_TASK DETAILS_: Please give back exactly the line with "Screen dimensions: 1024x771" and each line after it through the end of the material, leaving out the pictures.

....

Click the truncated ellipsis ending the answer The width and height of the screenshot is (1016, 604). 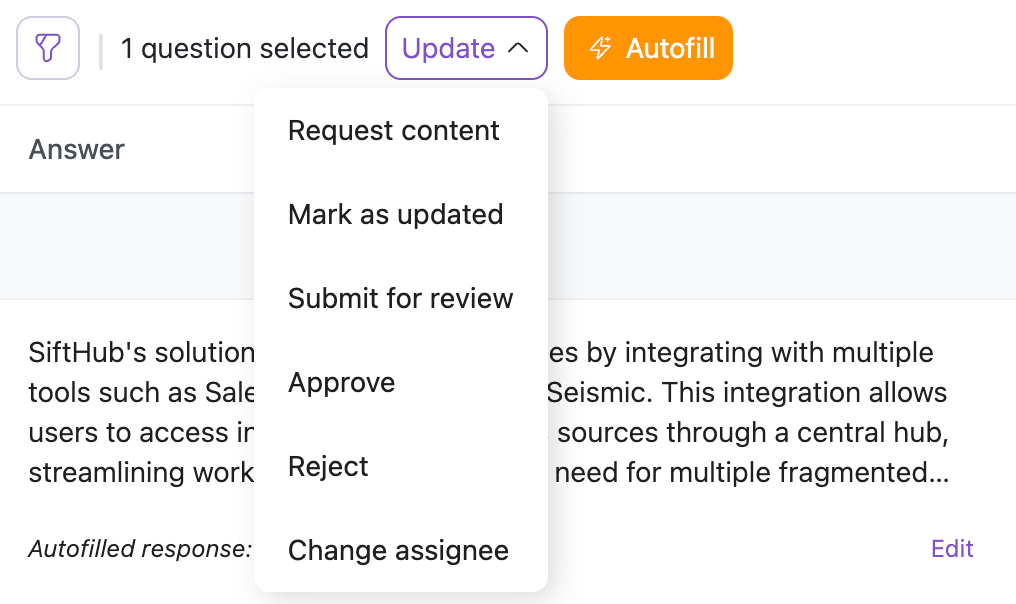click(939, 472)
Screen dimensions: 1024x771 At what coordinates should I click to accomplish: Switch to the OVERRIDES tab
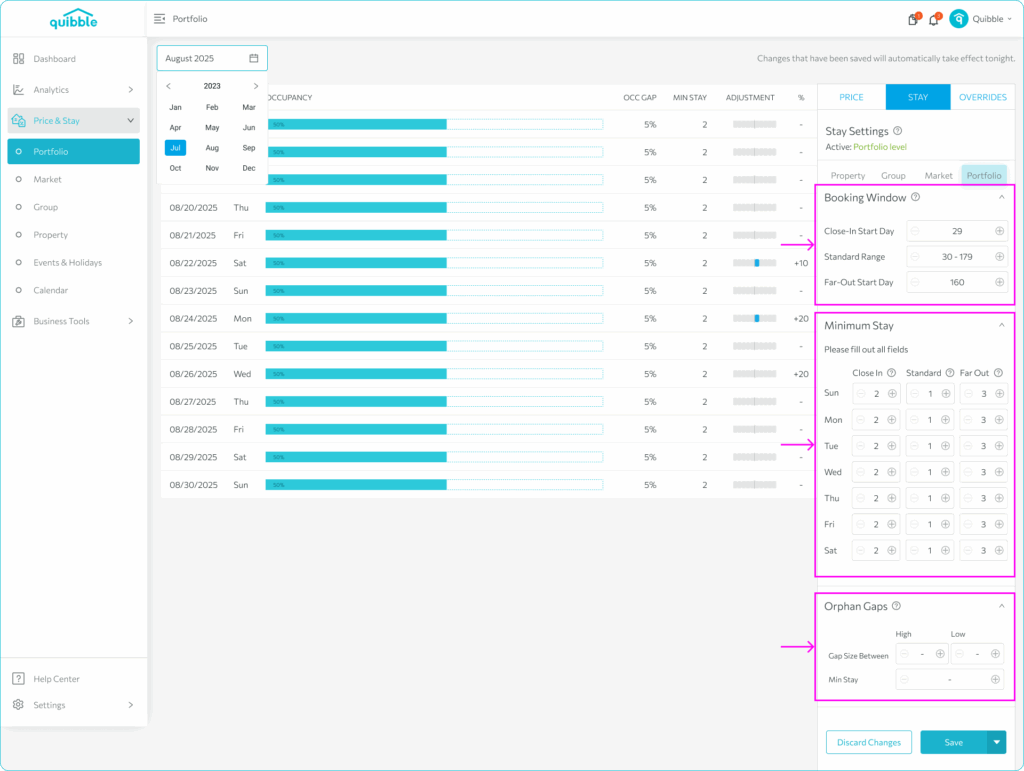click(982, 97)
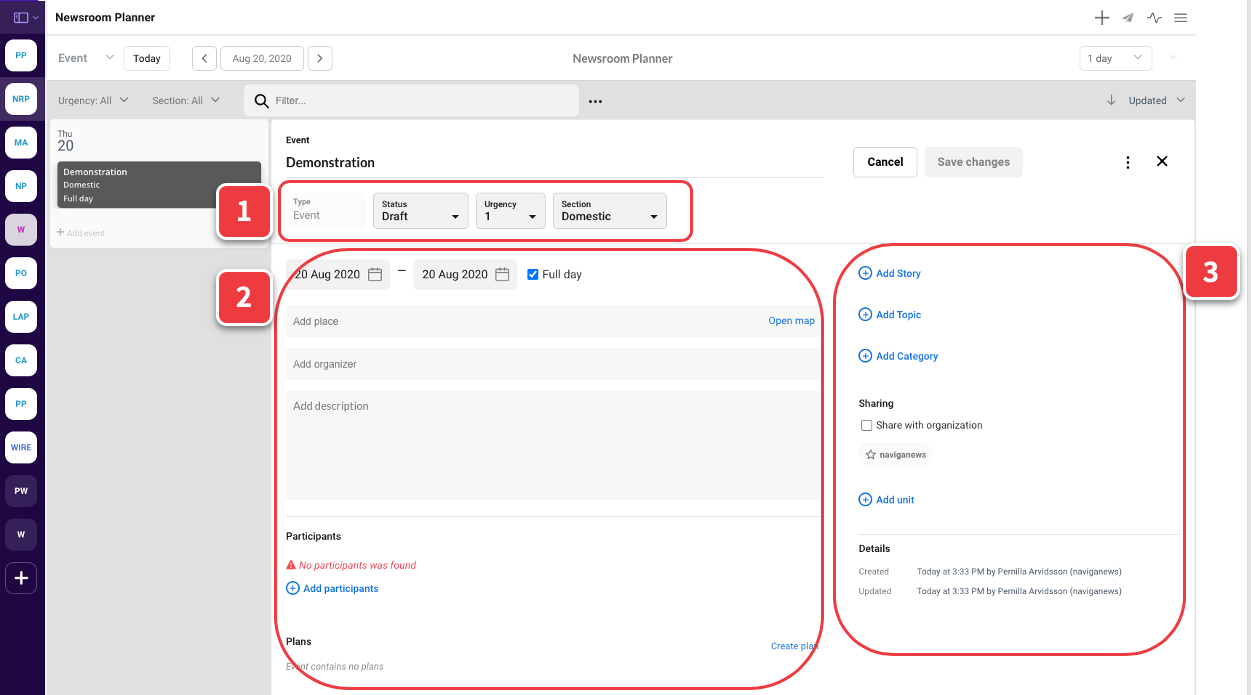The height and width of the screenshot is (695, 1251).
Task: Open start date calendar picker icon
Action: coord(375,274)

....

_RESPONSE TO THE TASK_:
Screen dimensions: 1024x771 At what coordinates should I click to accomplish: Switch to the OVERRIDES tab
click(982, 97)
The height and width of the screenshot is (695, 1251).
Task: Open start date calendar picker icon
Action: coord(375,274)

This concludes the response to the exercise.